Evolution: fish on land; mudskippers (Evolution)

by David Turell @, Sunday, May 21, 2023, 16:38 (342 days ago) @ David Turell

Very much a fish adapted to land trvel:

https://www.discovermagazine.com/planet-earth/meet-the-mudskipper-the-fish-that-walks-o...

"Mudskippers — of which there are 25 species, inhabiting mudflats, swamps, and mangrove forests from Africa to South Asia to South America — spend more than half of their life on land, doing everything from eating to mating out of the water.

***

"If fish have gills to extrapolate oxygen from the water even at depth, how do mudskippers breathe in the open air?

"There are two ways that they can go about this. In the first, they breathe through cutaneous respiration, so the amphibious fish are constantly capturing oxygen from the air through their soft skin — as well as the lining in their mouth and throat — which is filled with capillaries that can absorb oxygen.

"In order for this to work, however, they need to be wet, — and that’s why they spend most of their time out of the water. Still, in moist environments like mudflats, mudskippers can be seen rolling around in the mud to keep a sheen on their skin, flipping side to side in puddles to cool down and freshen up.

"The second method is more direct: A mudskipper’s gills trap water in their cavities and store it for longer-term oxygen retrieval. This is why some species can often be observed making their way to a body of water, opening their mouth and taking gigantic gulps of it.

“'They will put their jaws in the water and you can see them pumping water or sucking water in," says Gordon. "And then they end up puffing out their gill covers, and they have a mouth full of water that they walk around with,” says Gordon.

"To trudge around on land, mudskippers use their pectoral fins like two tiny arms. Their fins, in fact, have mini-joints similar to the elbow and shoulder, allowing them to fold their flippers for pushups off the land, propelling them forward one step at a time.

***

"As the name suggests, mudskippers also literally skip on mud. But that’s not thanks to their pectorals as much as it is thanks to their tails. By bending their tail rapidly, they're able to use it as a lever and launch themselves into the air, a behavior called a C-start. This, too, evolved in the water.

***

"When they’re not out hunting for food — snails, insects, small plants, anything the detritus of the midlands has to offer — mudskippers, especially the smaller species, build long, complicated burrows underground in between tides. To excavate their hideaways, they shovel long tube-like chunks of mud into their mouth, regurgitating them outside of their tunnel once they’ve reached the open air. These are great for hiding from predators, resting, or aiding their breathing and thermoregulating abilities.

***

"Unlike most fish, the mudskipper’s eyes are on top of their heads like periscopes for greater visibility, they can move independently of each other, and they can… blink.

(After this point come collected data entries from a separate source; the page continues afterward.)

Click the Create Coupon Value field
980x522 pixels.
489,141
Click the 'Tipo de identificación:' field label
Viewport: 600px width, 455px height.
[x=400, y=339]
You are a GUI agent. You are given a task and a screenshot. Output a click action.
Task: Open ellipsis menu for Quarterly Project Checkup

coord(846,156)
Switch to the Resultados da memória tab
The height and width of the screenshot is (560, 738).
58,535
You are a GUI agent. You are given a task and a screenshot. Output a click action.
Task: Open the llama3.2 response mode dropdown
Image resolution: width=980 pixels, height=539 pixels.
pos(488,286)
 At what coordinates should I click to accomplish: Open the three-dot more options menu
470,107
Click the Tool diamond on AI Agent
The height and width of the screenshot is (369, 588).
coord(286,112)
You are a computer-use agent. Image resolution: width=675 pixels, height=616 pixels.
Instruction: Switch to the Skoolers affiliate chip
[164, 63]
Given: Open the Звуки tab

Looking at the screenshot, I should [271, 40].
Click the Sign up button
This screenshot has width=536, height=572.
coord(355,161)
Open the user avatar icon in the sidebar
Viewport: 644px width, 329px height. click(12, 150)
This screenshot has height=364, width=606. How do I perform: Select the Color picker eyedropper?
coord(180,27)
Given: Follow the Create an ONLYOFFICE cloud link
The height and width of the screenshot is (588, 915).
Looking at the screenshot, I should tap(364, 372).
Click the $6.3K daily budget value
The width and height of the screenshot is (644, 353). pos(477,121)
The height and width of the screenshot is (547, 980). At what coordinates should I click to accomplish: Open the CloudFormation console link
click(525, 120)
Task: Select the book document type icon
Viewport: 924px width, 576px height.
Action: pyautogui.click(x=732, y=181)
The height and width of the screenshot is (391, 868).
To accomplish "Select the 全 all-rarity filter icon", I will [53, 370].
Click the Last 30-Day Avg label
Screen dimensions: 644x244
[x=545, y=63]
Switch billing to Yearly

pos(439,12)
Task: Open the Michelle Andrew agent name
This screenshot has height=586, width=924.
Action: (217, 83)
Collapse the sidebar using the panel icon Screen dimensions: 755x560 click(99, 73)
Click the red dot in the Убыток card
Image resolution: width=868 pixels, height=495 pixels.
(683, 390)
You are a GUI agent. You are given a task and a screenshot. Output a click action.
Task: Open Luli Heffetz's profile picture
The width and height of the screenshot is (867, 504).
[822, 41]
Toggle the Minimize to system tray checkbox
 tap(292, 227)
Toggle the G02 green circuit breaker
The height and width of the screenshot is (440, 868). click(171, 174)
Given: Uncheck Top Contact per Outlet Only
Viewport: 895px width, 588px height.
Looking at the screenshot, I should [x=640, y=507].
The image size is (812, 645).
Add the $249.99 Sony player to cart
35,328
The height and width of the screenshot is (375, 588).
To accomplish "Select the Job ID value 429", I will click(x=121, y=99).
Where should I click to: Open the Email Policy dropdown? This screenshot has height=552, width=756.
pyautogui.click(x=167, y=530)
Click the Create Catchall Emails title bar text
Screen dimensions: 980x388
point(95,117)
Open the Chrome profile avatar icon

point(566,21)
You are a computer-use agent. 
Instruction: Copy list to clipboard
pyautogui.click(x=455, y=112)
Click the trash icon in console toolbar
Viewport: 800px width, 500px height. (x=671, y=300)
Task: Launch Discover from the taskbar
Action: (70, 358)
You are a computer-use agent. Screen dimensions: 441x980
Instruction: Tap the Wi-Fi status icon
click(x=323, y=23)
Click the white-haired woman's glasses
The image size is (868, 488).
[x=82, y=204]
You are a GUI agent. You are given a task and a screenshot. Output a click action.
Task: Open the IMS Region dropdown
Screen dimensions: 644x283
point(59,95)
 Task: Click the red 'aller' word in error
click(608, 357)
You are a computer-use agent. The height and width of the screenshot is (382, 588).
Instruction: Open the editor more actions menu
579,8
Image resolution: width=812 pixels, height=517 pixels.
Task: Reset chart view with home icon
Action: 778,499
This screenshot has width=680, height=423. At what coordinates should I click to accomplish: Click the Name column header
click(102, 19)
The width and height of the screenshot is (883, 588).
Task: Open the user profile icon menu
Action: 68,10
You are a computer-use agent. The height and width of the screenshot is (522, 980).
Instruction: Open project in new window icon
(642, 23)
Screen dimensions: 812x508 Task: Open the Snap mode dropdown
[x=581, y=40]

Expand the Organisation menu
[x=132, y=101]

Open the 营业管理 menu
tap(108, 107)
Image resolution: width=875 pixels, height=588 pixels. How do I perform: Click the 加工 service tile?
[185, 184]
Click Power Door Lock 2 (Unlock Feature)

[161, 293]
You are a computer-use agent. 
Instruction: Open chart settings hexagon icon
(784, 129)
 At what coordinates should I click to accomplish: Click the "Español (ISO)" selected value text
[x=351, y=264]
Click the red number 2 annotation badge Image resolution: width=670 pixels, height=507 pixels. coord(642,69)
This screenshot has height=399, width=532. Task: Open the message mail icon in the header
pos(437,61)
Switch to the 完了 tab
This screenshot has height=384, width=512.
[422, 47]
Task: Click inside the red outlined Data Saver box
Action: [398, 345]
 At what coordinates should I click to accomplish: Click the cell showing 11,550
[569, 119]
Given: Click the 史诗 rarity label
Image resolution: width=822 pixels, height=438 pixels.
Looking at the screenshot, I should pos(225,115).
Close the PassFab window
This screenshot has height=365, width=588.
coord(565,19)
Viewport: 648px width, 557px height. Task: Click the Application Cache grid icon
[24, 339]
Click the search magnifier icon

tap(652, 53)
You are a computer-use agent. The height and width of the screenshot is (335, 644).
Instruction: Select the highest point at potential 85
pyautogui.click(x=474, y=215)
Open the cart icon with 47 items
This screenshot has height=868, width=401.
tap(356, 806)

"Blinking is typically reserved for limbed vertebrates. But because mudskippers evolved to thrive outside of water, they also developed this attribute. Blinking helps mudskippers moisturize and keep their eyeballs wet, clean them from anything that might obstruct their vision, like mud, and reflexively protect them from, say, objects flying their way, according to a paper published in 2023 in the Proceedings of the National Academy of Sciences. Their blinking method is also highly sophisticated, as they retract their eyeballs inwards into a skull cavity replete with water.

"But mudfish didn't require a lot of changes to their eye apparatus to evolve this behavior, says Brett Aiello, a biologist at Seton Hill University and one of the study's authors. They're relying on the same six extra-ocular eye muscles to retract the eye into the skull, so they took the structures they already had and they started using them in a completely different way.

***

"Hypothetically, we can look at walking fish like mudskippers as nature’s example of an ongoing evolutionary experiment, says Gordon." (my bold)

Comment: the bold says it all. It shows uu how the aquatic beginning of life ended up on land.